• _GOAL OF THE EXERCISE_: Your copy should repeat each record exactly and contain none of the pictures.

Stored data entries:

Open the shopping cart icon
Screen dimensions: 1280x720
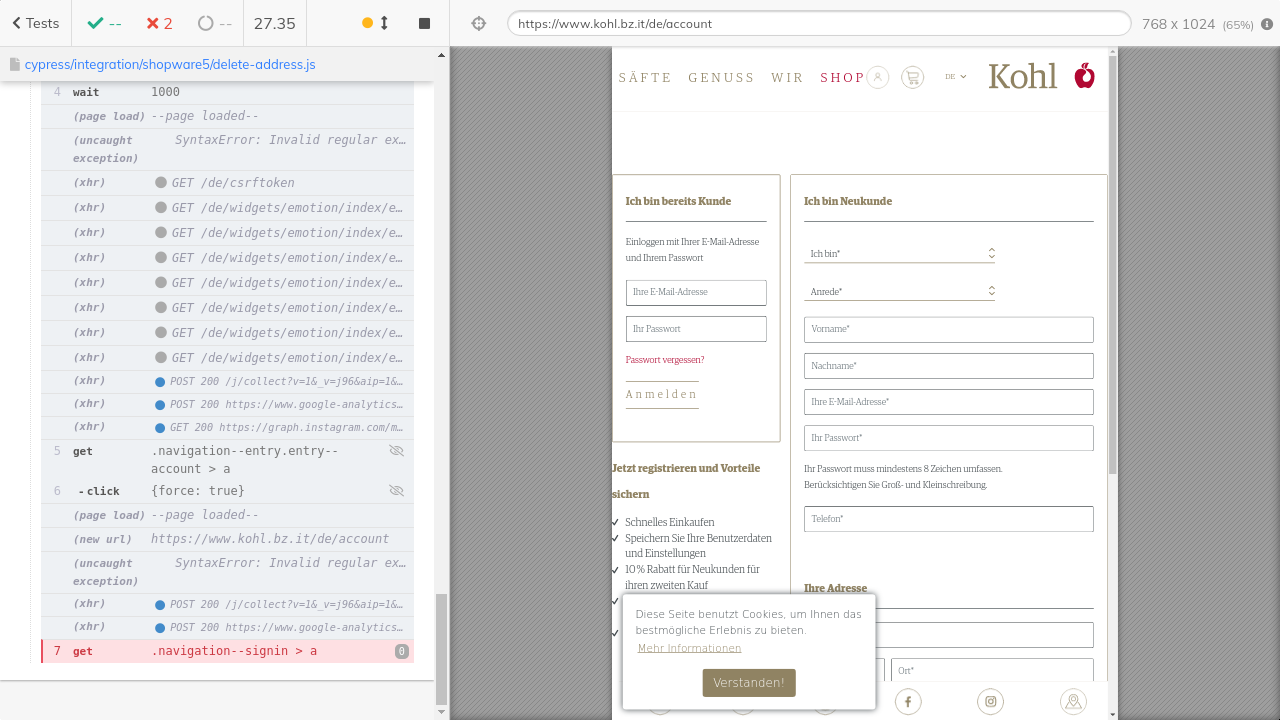[x=912, y=77]
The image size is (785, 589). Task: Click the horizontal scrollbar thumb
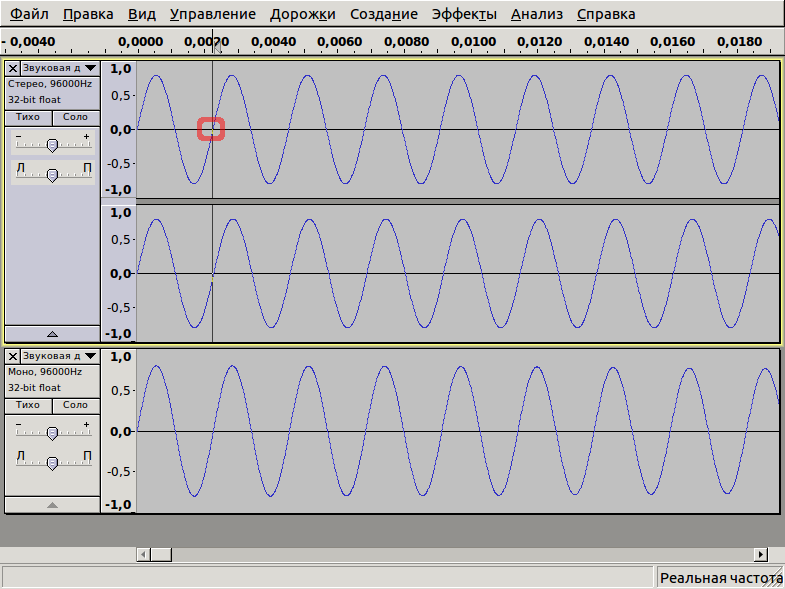[x=161, y=554]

• _SOLUTION BELOW_:
Open the shopping cart icon
Screen dimensions: 1280x720
[x=912, y=77]
The image size is (785, 589). Task: Click the horizontal scrollbar thumb
[x=161, y=554]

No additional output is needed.